LARGO — Patrick A. Evans lived the life of a high-profile corporate executive with a six-figure salary, a Corvette, a private plane and overseas assignments.
But now that he is awaiting trial in a double homicide, Evans' attorneys are trying to create a much lower profile for the former Jabil Circuit vice president.
They are asking a judge to keep secret some of the evidence against Evans, especially the contents of a 911 call related to the shooting deaths of his estranged wife, Elizabeth K. Evans, 44, and her friend Jerry B. Taylor, 43. Both were shot once in the neck at Elizabeth Evans' Gulfport condo on Dec. 20.
Patrick Evans, 41, was arrested on first-degree murder charges the next day.
The Pinellas Sheriff's Office has refused to discuss the contents of the 911 call. But one of Evans' neighbors has said investigators told her the shootings were captured on the call.
Elizabeth Evans "never hung up the phone," said Meredith Hochstetter, who lives near Patrick Evans' million-dollar waterfront home in St. Pete Beach. "(The tape) was still going when it happened."
Pinellas-Pasco Circuit Judge Nancy Moate Ley seemed surprised by the attorneys' request to seal evidence, including a document that outlines what authorities collected during a search warrant in the case.
"Why is this different from any other case other than you're telling me your client wouldn't like the public to know?" Ley asked during a hearing on Thursday.
Attorney Frank McDermott said he is trying to make sure his client gets a fair trial. He doesn't want potential jurors to hear allegations that could influence their opinion outside of the courthouse.
"Why would we possibly want to bend the rules and handle this case in a way that's different than the other cases that I've worked so hard over my career to make sure that they were fair?" the judge said.

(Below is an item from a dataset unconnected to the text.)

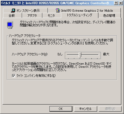Click the blue monitor icon beside the description

10,25
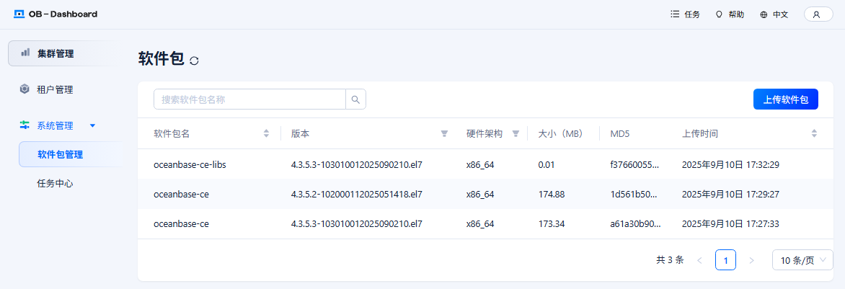845x289 pixels.
Task: Click page number 1 in pagination
Action: point(726,260)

Although trials are sometimes moved when extensive media coverage threatens to make it impossible to find an impartial jury, Ley said that she has never had such a case in her 30 years of working as an attorney and judge.
Ley did not rule on the request, instead setting a hearing for Monday to further discuss the issue.
McDermott was so concerned about publicity that he asked that Monday's hearing be held in camera, meaning away from public view. Ley questioned that, too, saying there was no obvious reason for secrecy now that the search has been completed. She said Monday's hearing would be open to the public.
Also on Thursday, McDermott asked the judge to allow his client to wear suits to pretrial hearings.
Ley said Evans will be allowed to dress up at trial, but that she won't put jail employees through having to arrange for a different set of clothes for pretrial hearings.
Evans attended Thursday's hearing in standard-issue jail clothing; a set of navy blue scrubs with a beige stripe, and simple black sandals. He has been held in the Pinellas County Jail without bond since his Dec. 21 arrest.